In the news today we only seem to hear the most heinous of crimes and most extreme happenings that shock and sadden us to the core. Because of the notoriety of such occurrences we regrettably now think nothing more of delving into the world of social networking, forgetting that these events are not the norm, and we all jump onto bandwagons and spread the news like wildfire.
Take dogs, for example. It is always headline news when a dog bites and maims - but what about the positive aspect, the good, and those heart rendering happy moments that families all over the world experience with their animal?

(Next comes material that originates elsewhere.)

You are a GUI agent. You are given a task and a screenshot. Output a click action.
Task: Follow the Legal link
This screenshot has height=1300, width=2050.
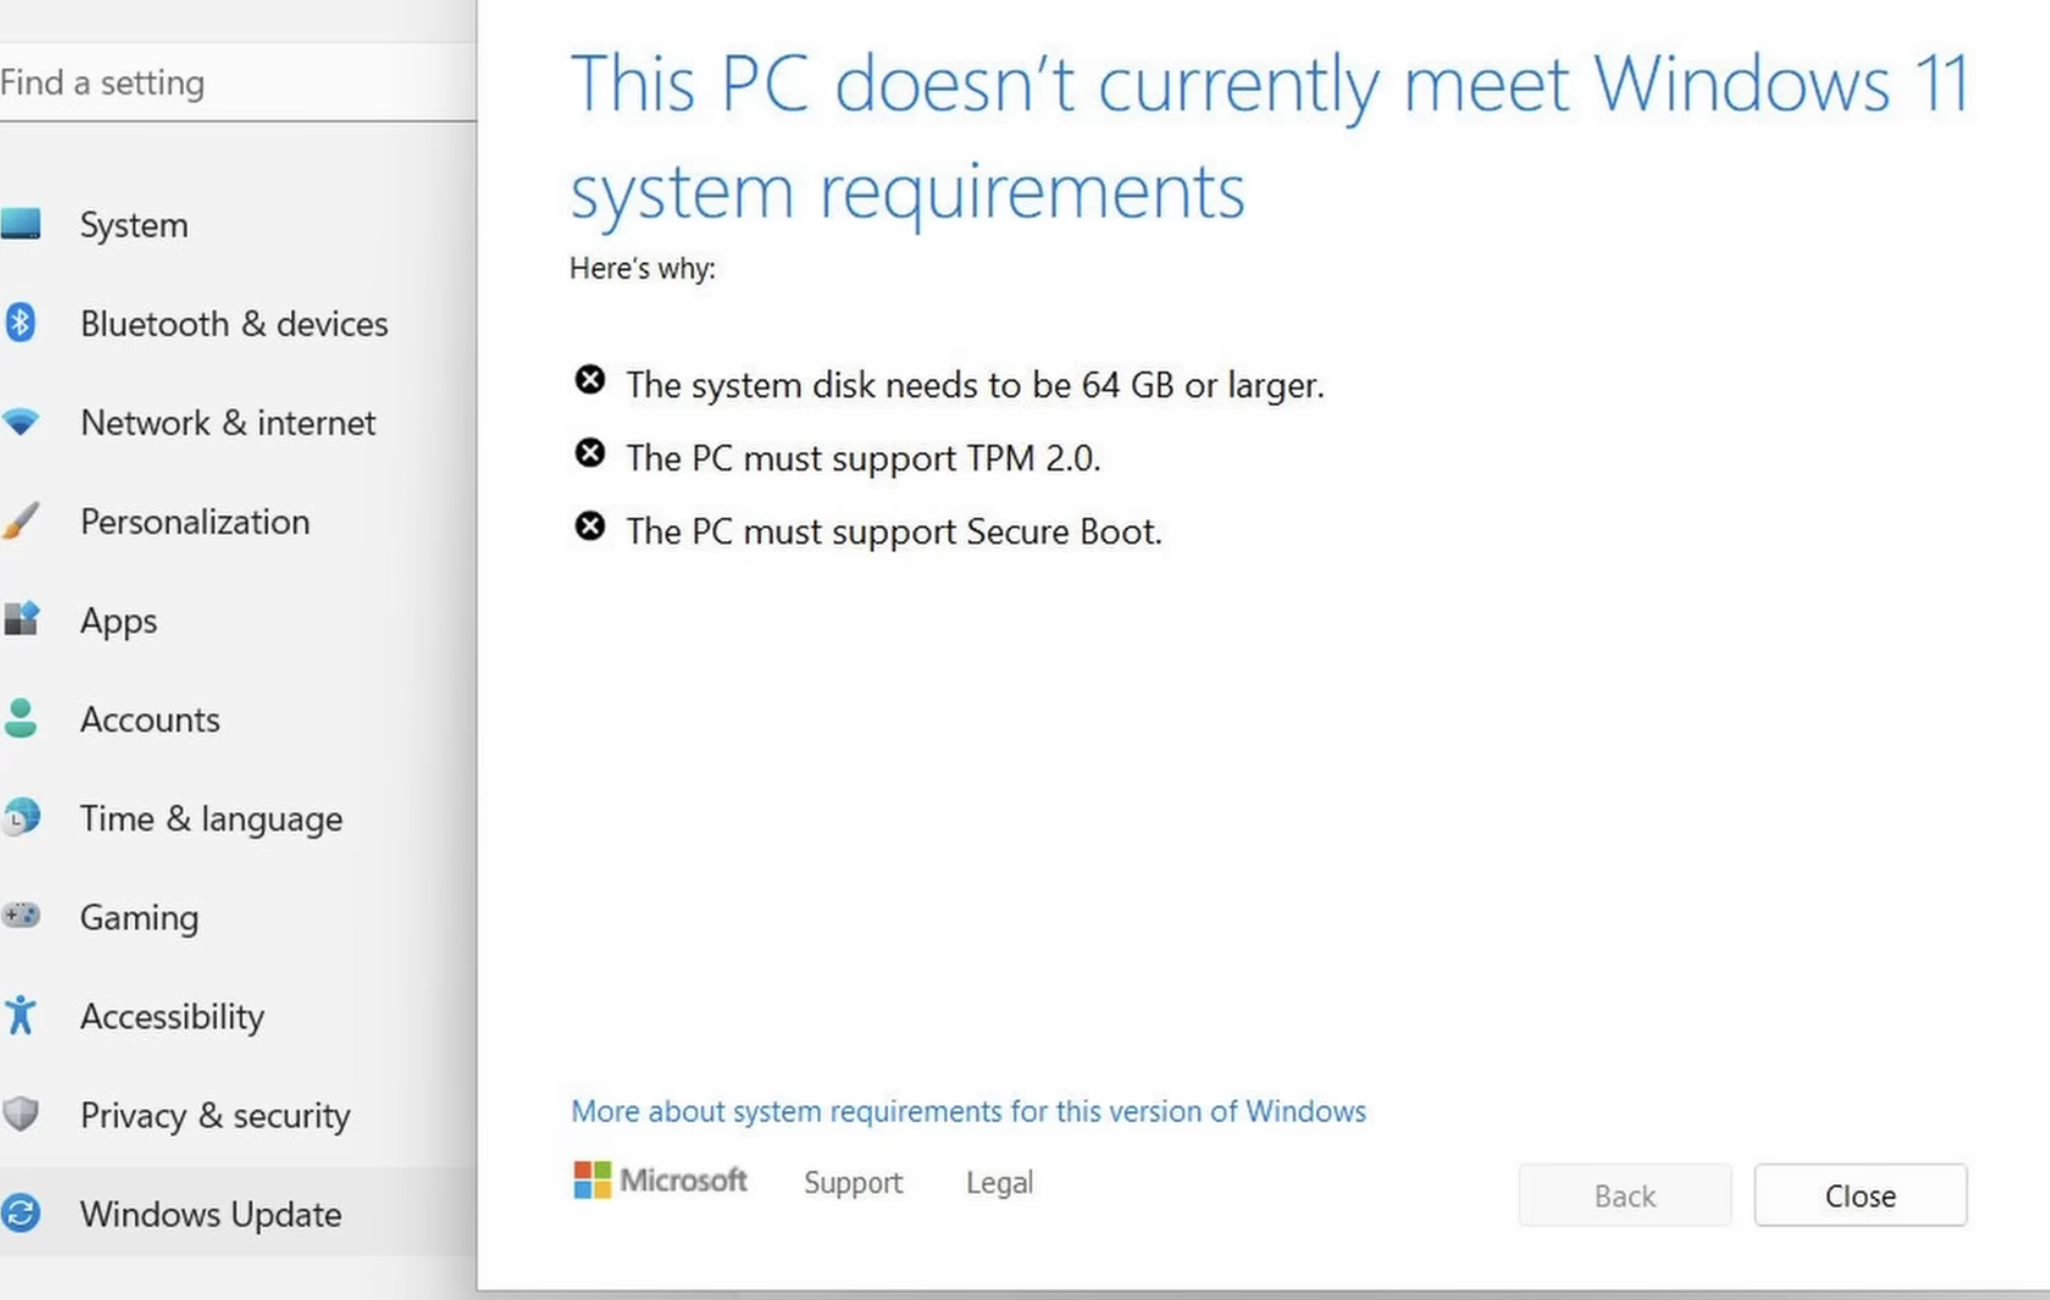999,1183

I'm not trying to steer away from the fact that there are some extremly dangerous dogs - and owners who fail to see that they have an obligation to train their dogs properly in order for them behave responsibly in all situations they may both enter.
I want to talk about how much a dog, or any other household pet, can bring a family closer and how it is an excellent education for the children, as well as adults, to learn not only how to train a dog, but also to grasp that once you get that pet, it needs to be accepted as a family member and respected by all.
We hadn't taken getting a dog lightly, in a child like way I really wanted to go out and find one the day I eventually wore my husband down and in the end agreed that it would be a good idea for all of us. However, with my sensible hat on, deep down, I knew that ideas made in haste were not wise - especially in regard to a living thing.
So, we set about the long and drawn out task of researching dogs, breeds, temperaments and the like for several months. All the while our children were asking everyday, almost blue in the face, when we would actually be getting the dog.
We settled on an English Springer Spaniel and went to visit the breeder on several occasions, were we met the mother-to-be and the father, respectively named, Lizzie and Max. We fell in love with the breed there and then, and knew that we had chosen right for us. Bouncy, fun and very loving.
After what seemed like a lifetime, our boy was born and eight weeks later he came home. Not wanting to sound like an Enid Blyton novel, because believe me we are anything but, we all laughed together as Max ran around the room excitedly vying for our attention. Although he's now a lot calmer, he still manages to grasp all our attention and, usually on a Saturday night, after tea, we all end up on the floor giggling, tickling and play fighting each other complete with the dog smiling (well, we think he's smiling - who are you to judge) up at us as he joins in like the Mad Hatter.
I felt nothing but contentment on that first day as he ran around the room - and I still do when I look at my family - the complete set, dog and all.
Don't get me wrong, as with having a baby, it was ruddy hard and still is sometimes. Wee on lovely cream carpets, poo on the lino (luckily no one ever stood in either) and a shade of green sick so bright it could have passed as something nuclear all over the back of the car. We were lucky when we brought him home and he never cried at night - we rejoiced at our luck - only to find that now, as he is suddenly starting his teenage phase, he has decided to do it now in the middle of the night, albeit occasionally.
Over 12 months have passed since we brought him home in our little car and he's everyone's best friend. He is with us all the time, and generally follows me everywhere. Yes, even to the loo. We enjoy days out with him and even took him on holiday with us last year, which was an experience I can tell you.
Getting a dog is everything I expected and more. Hard work, fun, love and frustration all rolled into one.